## Hierarchical Clustering for Customer Data

![clustering image](https://cdn.educba.com/academy/wp-content/uploads/2019/11/Hierarchical-Clustering-Analysis.png)

### Clustering
Clustering is the task of dividing the population or data points into a number of groups such that data points in the same groups are more similar to other data points in the same group than those in other groups. In simple words, the aim is to segregate groups with similar traits and assign them into clusters.

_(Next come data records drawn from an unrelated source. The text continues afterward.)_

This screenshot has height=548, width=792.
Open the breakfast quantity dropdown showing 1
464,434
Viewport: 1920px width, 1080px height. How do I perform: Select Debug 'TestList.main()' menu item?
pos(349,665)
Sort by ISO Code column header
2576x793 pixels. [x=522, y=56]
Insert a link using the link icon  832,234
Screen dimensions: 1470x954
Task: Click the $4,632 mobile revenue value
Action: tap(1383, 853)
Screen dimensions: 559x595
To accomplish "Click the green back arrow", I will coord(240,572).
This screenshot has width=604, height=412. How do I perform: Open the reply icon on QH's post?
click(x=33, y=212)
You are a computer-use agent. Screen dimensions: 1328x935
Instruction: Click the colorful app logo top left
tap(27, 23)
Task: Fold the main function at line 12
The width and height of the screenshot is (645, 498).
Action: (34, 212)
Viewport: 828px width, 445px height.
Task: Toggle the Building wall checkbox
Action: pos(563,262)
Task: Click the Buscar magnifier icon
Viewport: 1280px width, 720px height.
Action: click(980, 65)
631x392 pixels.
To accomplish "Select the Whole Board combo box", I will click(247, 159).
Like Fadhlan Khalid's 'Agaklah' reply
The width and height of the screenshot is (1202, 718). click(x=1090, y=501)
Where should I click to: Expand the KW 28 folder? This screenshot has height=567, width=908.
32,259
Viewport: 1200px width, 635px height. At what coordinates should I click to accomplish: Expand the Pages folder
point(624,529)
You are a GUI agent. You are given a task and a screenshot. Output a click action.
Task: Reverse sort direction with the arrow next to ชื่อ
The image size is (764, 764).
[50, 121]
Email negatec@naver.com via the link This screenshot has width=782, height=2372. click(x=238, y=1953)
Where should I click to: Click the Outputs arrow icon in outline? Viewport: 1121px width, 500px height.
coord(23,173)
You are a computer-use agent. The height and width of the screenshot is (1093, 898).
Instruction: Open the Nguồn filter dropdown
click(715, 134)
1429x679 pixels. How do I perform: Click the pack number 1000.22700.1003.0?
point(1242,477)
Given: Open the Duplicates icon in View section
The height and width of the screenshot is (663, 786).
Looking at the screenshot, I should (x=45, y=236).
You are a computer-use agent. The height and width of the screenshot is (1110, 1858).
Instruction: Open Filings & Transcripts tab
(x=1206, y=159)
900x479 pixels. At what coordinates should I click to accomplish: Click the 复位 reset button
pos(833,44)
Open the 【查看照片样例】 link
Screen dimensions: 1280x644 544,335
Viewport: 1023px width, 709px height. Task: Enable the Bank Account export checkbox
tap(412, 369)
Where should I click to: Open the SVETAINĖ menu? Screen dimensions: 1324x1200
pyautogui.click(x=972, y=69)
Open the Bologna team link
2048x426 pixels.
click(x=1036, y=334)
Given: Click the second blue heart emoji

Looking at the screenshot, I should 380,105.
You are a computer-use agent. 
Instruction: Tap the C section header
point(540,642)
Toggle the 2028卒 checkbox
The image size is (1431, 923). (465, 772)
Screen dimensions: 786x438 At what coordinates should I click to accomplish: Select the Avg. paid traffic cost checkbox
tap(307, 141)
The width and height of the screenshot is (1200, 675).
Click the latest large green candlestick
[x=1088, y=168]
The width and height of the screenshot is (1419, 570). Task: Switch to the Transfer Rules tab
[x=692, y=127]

### Hierarchical Clustering 
Hierarchical clustering, also known as hierarchical cluster analysis, is an algorithm that groups similar objects into groups called clusters. The endpoint is a set of clusters, where each cluster is distinct from each other cluster, and the objects within each cluster are broadly similar to each other.

### About the dataset
This input file contains the basic information (ID, age, gender, income, spending score) about the customers of a mall. Spending Score is something you assign to the customer based on your defined parameters like customer behavior and purchasing data.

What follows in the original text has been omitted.